Wednesday, January 12, 2011

Nanook of the North: The Village Idiot Takes a Stroll in the Blizzard of 2011


I am Nanook of the North.  I am a polar bear without the white fur.  I nap on ice floes. A blizzard is my friend. When it calls to me, I must go out in it.  The colder, the windier, the snowier, the more slippery, the better.

Does this make me some kind of idiot?  Lisa Walker, whom I see at the Donut Cafe only when there is a blizzard, implied as much, though innocently and unhurtfully. More on Lisa in a bit, though not to rant on her.

She may be right.

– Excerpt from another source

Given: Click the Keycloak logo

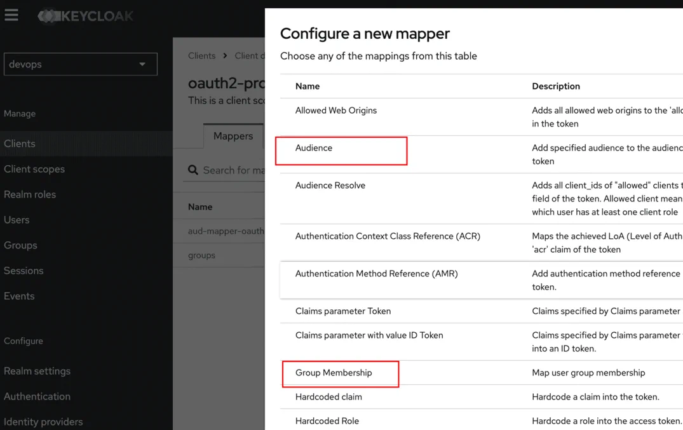Looking at the screenshot, I should pos(86,16).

Don't I  ignore all those grim-faced TV newscasters warning us to "stay inside" and to "not go out unless it is an emergency and you absolutely must?"

My wife Barbara is accepting of my blizzard infatuation. But when I took off on foot at about 6 a.m. on the morning of the Blizzard of 2011, she had a look of impending doom on her face.  She is a worrier. I am not.

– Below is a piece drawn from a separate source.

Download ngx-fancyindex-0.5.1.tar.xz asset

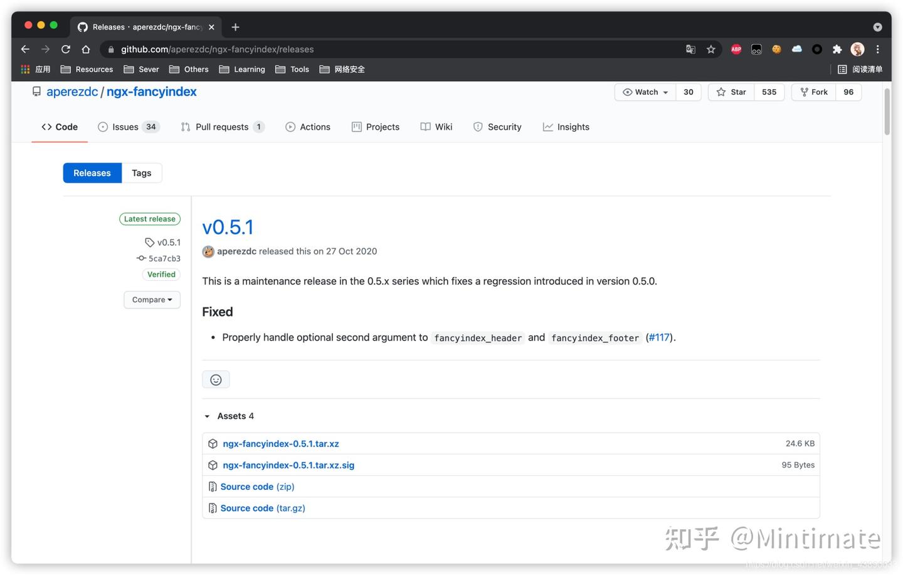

"I'm worried," she said.  "I don't want anything to happen to you.  Please, please be careful. It's slippery out there.  You could fall."

"Hey, I'm a hockey player.  I'm at home on ice.  I'm not going to fall."

"Just be careful, please, " she said with broken bones and emergency room written all over her face.


"I will," I lied, while looking forward to diving into a snowbank to avoid a sliding, out-of-control car.   And out I went into my element.

Walking down the hill, I didn't see a living soul.  Everything was white, pure, silent, breathtakingly beautiful -- and I had it all to myself.  Imagine that.   You walk out your front door and you are an audience of one for a masterpiece of nature, breathtaking in its power and beauty.

I was in my glory until, halfway down, I saw a car. A car?  It's wheels were spinning as it crept  up the hill ever so slowly, then stopped. A guy got out and pushed while a driver spun the wheels. Slowly, amazingly, the car made it up the hill.  This early in the morning, I thought, this could only be dedicated deliverers of my New York Times and Wall Street Journal.

But I couldn't be sure.  I resolved to pick up at least a Times at 7-11 where I was headed.  Assuming the convenience store was open.  And assuming the newspapers had been delivered.  If anything is delivered in a blizzard, it will be  newspapers.  Though newspapers are generally seen as paper relics, there are still some die-hard newspaper addicts. I am one, while fully embracing the online world.

Without my Times in the morning, I get shaky.

The next thing that happened is that I fell on my ass.  It happened like all falls do, suddenly when falling is the absolute last thing on your mind.  I'm a hockey player, for God's sake.  I don't fall unless an opposing player crunches me into the boards. And even then, I'm likely to stay on my feet.

Well, I stepped on ice hidden by the snow -- and flipped backward.  I landed  hard, on my behind.  (I thought I would clean up my language.)  But my hockey-player instincts broke the fall with my forearms and I was unhurt. 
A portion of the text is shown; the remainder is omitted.